If Scott Morrison, like all previous prime ministers, kept his religious faith to himself and strictly separated from his public role, then there’d be no good cause to say anything about it.
Up until now, he has tiptoed a narrow line, promising that his government’s policies will not be driven by his beliefs, while occasionally putting his religious observance on very public show. Fair enough; it is a tricky balance for any leader and society is accustomed to respecting that.
It wasn’t Morrison who released the video of his speech to the Australian Christian Churches conference on the Gold Coast last week. However, he flew there and back on a government plane at taxpayers’ expense and was explicit that he was speaking as prime minister, not a private citizen. The content of what he said left that unarguable anyway. It is a matter of legitimate public interest to appreciate the full meaning of his words.
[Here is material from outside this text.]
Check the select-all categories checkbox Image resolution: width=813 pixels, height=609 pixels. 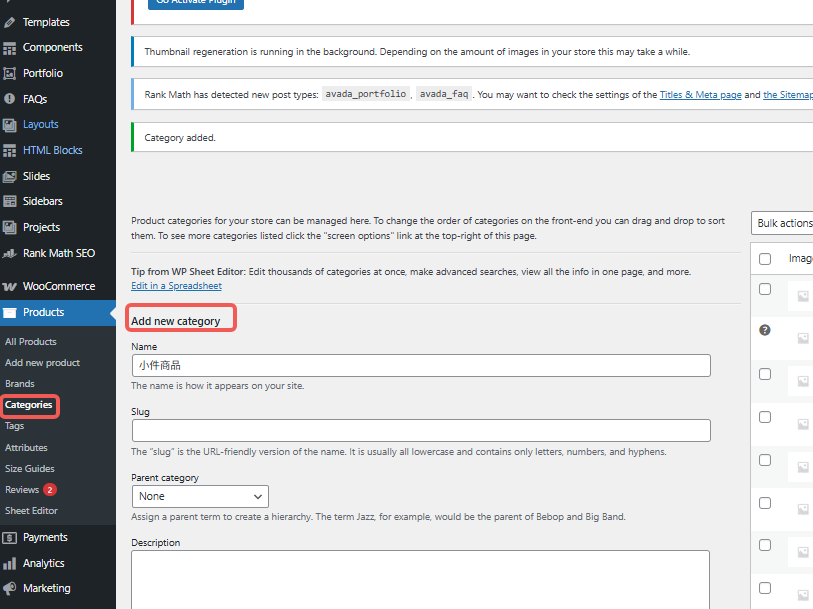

Assuming that Morrison was speaking honestly to his audience (surely he was?), he said several things of significance:
- He believes that he and Jenny have been called upon to do God’s work as prime minister and wife;
- He does not believe that he can “save the world” on his own, and called on Christian leaders to help God with that task by propagating their faith to the people;
- He has “been in evacuation centres where people thought I was just giving someone a hug and I was praying, and putting my hands on people … laying hands on them and praying”;
- He believes that the “weapons” of social media can be “used by the evil one and we need to call that out”.
The problem here is one of elision. It’s easy to fall into the bias-trap of eliding Morrison’s genuine faith — in which context his belief that he is doing God’s work is hardly surprising — with a claim that he has impermissibly crossed the church-state divide. That would be unfair and ignorant of history. Most of our prime ministers have publicly held religious faith of one sort or another.
An atheist, or a religious believer who draws a clear personal boundary between personal faith and secular society, may be unhappy about a prime minister who believes that that boundary doesn’t exist. But that is a political question, not a legal one.
Likewise, one might be personally upset by the thought that the prime minister has been going around the country surreptitiously performing religious acts (laying of hands) on unsuspecting citizens under the guise of simple empathy. That does raise a legitimate question of consent; arguably, it may even be a form of assault. Essentially, though, it’s still a political concern — is that the kind of thing you want your national leader to be doing?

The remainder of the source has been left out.